Spraying with milk and whey works against powdery mildew. For the cultivation of cucumbers, courgettes, pumpkins, melons and grapes, milk and whey are therefore regularly used as a biological alternative to common fungicides. But what is their mode of action? And how effective are they? And if it works, why are they not used widely in viticulture?
Whey is a slightly acidic liquid that is produced during the preparation of cheese when the milk is curdled. Whey still contains many of the components that are also found in milk, but no longer the fats or the milk protein casein, these are processed in the cheese. Nevertheless, whey still contains an exceptionally high amount of amino acids and proteins, including lactoferrin. It is therefore certainly not a waste product and is widely used in the food and pharmaceutical industry for, among other things, the production of Rivella, ricotta, or as a source of amino acids and proteins for nutritional supplements and baby food. But what in these harmless food products causes the death of whole fungal populations?
Whey is produced during the curdling of milk
The mode of action
It has long been known that milk works against fungi. What one does not know is which component of milk exactly ensures this effect. It appears that various components of milk, including whey (protein), lactose and lactoferrin, compete with fungi1-3. According to the scientific literature, the effect of milk against powdery mildew seems to be based on two (conflicting) effects:
- The nutrients in milk stimulates the growth of microbial life3,4
- Oxygen radicals that are released under the influence of sunlight from, among others, the proteins lactoferrin and lactoperoxidase reduce microbial life5.
Milk and milk products contain many amino acids and proteins and are a breeding ground for fungi, bacteria and yeasts. The theory is that the growth of these (benign) microbes on the plant provides a natural counterbalance to the harmful powdery mildew fungi.

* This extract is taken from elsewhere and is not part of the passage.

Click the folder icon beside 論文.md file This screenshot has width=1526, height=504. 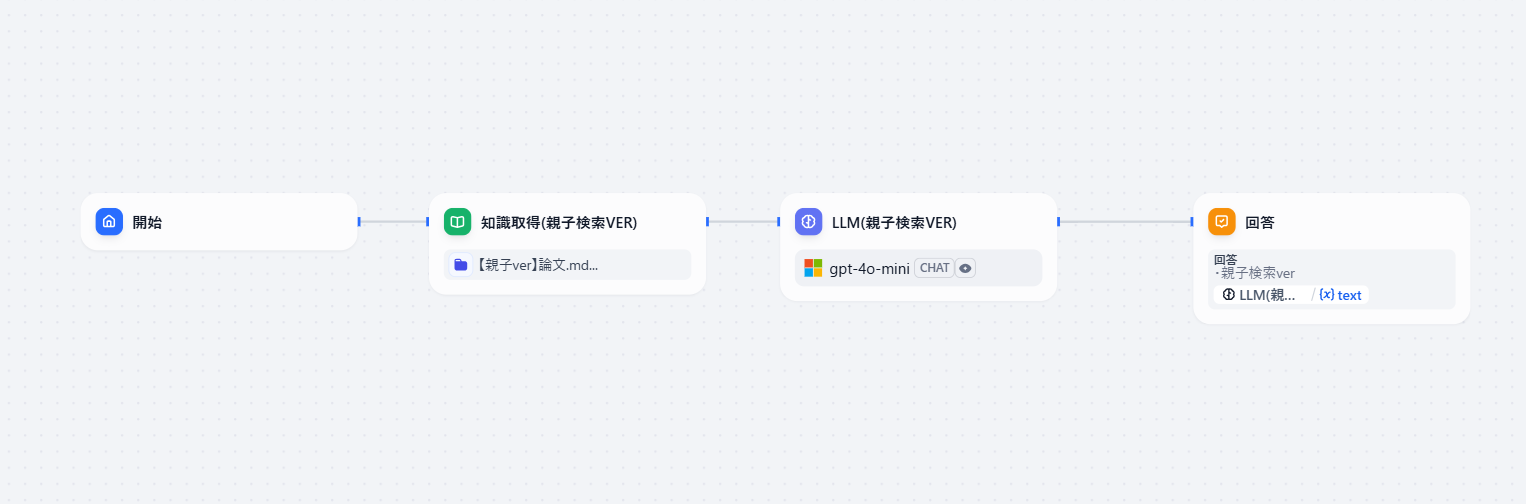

They have a so-called entomopathogenic effect on the growth of fungi that cause powdery mildew.
In contrast, the free oxygen radicals released from proteins such as lactoferrin and lactoperoxidase are harmful to microbial life and inhibit the growth of fungi. Oxygen radicals are molecules with an oxygen atom that has an unpaired electron. These radicals arise under the influence of, for example, sunlight and are very unstable. The oxygen atom wants only paired electrons and will therefore react with random other molecules to achieve this. As a result, the oxygen radicals damage the cells of an organism, and in this case also the spores and hypha of powdery mildew5.
Researchers have demonstrated this also by incorporating the lactoferrin gene in grain and in the tobacco plant. As a result, these crops started to produce lactoferrin and became less sensitive to fungi6. Due to this modification, these crops are now genetic modified organisms, which is generally not desirable for new grape varieties (especially since hybrid varieties are already often (unjustly) viewed with suspicion).
The effectiveness of milk and whey against powdery mildew
So instead, we stick to spraying milk and whey dilutions in the vineyard. Multiple studies of different crops have assessed the effectiveness of milk and whey in controlling powdery mildew. Table 1 provides an overview of these studies.
Table 1. Overview of the effect of milk and whey on powdery mildew in different crops. Dilutions are always in water. The effect of the treatments is usually expressed in “area under the disease progress curve” (AUDPC) where the progression of the disease is compared to the untreated plants.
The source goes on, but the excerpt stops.